Saturday, September 12, 2015

How to design netflix

https://medium.com/netflix-techblog/netflixs-viewing-data-how-we-know-where-you-are-in-house-of-cards-608dd61077da
Each time a member starts to watch a movie or TV episode, a “view” is created in our data systems and a collection of events describing that view is gathered. Given that viewing is what members spend most of their time doing on Netflix, having a robust and scalable architecture to manage and process this data is critical to the success of our business.

What titles have I watched?

Our system needs to know each member’s entire viewing history for as long as they are subscribed. This data feeds the recommendation algorithms so that a member can find a title for whatever mood they’re in. It also feeds the “recent titles you’ve watched” row in the UI.

What gets watched provides key metrics for the business to measure member engagement and make informed product and content decisions.

Where did I leave off in a given title?

For each movie or TV episode that a member views, Netflix records how much was watched and where the viewer left off. This enables members to continue watching any movie or TV show on the same or another device.

What else is being watched on my account right now?

Sharing an account with other family members usually means everyone gets to enjoy what they like when they’d like. It also means a member may have to have that hard conversation about who has to stop watching if they’ve hit their account’s concurrent screens limit. To support this use case, Netflix’s viewing data system gathers periodic signals throughout each view to determine whether a member is or isn’t still watching.

Current Architecture

Our current architecture evolved from an earlier monolithic database-backed application (see this QCon talk or slideshare for the detailed history).

Current Architecture Diagram

The current architecture’s primary interface is the viewing service, which is segmented into a stateful and stateless tier. The stateful tier has the latest data for all active views stored in memory. Data is partitioned into N stateful nodes by a simple mod N of the member’s account id. When stateful nodes come online they go through a slot selection process to determine which data partition will belong to them. Cassandra is the primary data store for all persistent data. Memcached is layered on top of Cassandra as a guaranteed low latency read path for materialized, but possibly stale, views of the data.

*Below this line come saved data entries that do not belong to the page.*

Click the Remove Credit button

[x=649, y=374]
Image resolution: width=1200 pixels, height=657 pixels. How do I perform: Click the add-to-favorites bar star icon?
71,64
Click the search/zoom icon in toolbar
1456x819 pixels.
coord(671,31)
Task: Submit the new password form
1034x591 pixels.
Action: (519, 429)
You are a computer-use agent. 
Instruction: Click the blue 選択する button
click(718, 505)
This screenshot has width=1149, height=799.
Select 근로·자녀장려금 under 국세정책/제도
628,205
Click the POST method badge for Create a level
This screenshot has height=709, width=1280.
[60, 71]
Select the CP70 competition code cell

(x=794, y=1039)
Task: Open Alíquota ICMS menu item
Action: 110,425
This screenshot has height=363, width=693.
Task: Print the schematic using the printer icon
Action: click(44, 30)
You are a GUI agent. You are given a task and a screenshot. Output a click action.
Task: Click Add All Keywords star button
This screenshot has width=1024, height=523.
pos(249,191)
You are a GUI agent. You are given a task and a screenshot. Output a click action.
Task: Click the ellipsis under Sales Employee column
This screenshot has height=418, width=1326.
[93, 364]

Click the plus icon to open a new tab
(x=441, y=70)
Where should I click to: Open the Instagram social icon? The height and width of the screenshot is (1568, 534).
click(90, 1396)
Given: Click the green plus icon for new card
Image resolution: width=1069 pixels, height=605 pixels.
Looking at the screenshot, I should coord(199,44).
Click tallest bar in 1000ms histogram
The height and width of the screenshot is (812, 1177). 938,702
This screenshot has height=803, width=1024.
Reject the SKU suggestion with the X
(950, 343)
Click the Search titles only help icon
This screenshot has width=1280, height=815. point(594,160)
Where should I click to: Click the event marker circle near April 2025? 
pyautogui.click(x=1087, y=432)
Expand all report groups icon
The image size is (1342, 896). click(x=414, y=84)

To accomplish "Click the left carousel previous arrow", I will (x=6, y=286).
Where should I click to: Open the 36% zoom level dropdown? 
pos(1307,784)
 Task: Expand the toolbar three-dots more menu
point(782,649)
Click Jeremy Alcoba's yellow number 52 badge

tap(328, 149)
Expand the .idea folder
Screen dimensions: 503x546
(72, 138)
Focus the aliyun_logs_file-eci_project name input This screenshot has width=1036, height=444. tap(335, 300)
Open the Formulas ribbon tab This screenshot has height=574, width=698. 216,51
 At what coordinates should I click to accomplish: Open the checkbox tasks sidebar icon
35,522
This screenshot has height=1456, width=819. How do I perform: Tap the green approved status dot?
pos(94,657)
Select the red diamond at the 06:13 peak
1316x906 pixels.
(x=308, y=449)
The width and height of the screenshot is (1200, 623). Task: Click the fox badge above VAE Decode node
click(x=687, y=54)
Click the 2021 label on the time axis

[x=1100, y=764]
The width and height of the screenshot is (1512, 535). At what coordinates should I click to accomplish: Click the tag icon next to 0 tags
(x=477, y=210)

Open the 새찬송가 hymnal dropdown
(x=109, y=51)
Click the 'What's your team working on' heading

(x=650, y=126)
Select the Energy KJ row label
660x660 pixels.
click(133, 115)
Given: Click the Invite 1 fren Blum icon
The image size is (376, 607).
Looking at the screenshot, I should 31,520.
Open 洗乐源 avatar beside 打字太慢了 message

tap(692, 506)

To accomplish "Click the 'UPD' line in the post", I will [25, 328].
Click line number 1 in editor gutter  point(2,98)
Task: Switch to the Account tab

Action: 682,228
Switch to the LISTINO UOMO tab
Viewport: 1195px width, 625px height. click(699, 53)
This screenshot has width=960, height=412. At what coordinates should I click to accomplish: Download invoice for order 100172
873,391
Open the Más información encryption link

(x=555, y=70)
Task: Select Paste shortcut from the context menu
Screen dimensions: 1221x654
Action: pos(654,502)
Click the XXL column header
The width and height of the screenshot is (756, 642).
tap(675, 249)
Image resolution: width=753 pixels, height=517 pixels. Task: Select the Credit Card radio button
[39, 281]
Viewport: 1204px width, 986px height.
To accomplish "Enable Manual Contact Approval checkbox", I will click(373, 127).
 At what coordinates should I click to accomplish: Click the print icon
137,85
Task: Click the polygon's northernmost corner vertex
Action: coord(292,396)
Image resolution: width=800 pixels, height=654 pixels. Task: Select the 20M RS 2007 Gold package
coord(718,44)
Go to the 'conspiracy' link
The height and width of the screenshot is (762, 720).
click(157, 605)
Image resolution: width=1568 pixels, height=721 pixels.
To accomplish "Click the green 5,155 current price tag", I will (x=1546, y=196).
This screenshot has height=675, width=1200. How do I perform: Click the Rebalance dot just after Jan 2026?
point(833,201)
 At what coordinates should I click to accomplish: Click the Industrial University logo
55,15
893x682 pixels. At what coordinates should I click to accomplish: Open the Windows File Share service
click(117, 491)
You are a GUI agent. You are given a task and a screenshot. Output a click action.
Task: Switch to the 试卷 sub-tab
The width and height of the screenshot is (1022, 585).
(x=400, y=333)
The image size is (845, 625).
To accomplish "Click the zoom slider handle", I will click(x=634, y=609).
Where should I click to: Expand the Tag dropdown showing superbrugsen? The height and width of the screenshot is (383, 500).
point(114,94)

We started with a stateful architecture design that favored consistency over availability in the face of network partitions (for background, see the CAP theorem). At that time, we thought that accurate data was better than stale or no data. Also, we were pioneering running Cassandra and memcached in the cloud so starting with a stateful solution allowed us to mitigate risk of failure for those components. The biggest downside of this approach was that failure of a single stateful node would prevent 1/nth of the member base from writing to or reading from their viewing history.

After experiencing outages due to this design, we reworked parts of the system to gracefully degrade and provide limited availability when failures happened. The stateless tier was added later as a pass-through to external data stores. This improved system availability by providing stale data as a fallback mechanism when a stateful node was unreachable.

Breaking Points

Our stateful tier uses a simple sharding technique (account id mod N) that is subject to hot spots, as Netflix viewing usage is not evenly distributed across all current members. Our Cassandra layer is not subject to these hot spots, as it uses consistent hashing with virtual nodes to partition the data. Additionally, when we moved from a single AWS region to running in multiple AWS regions, we had to build a custom mechanism to communicate the state between stateful tiers in different regions. This added significant, undesirable complexity to our overall system.

We created the viewing service to encapsulate the domain of viewing data collection, processing, and providing. As that system evolved to include more functionality and various read/write/update use cases, we identified multiple distinct components that were combined into this single unified service. These components would be easier to develop, test, debug, deploy, and operate if they were extracted into their own services.

Memcached offers superb throughput and latency characteristics, but isn’t well suited for our use case. To update the data in memcached, we read the latest data, append a new view entry (if none exists for that movie) or modify an existing entry (moving it to the front of the time-ordered list), and then write the updated data back to memcached. We use an eventually consistent approach to handling multiple writers, accepting that an inconsistent write may happen but will get corrected soon after due to a short cache entry TTL and a periodic cache refresh. For the caching layer, using a technology that natively supports first class data types and operations like append would better meet our needs.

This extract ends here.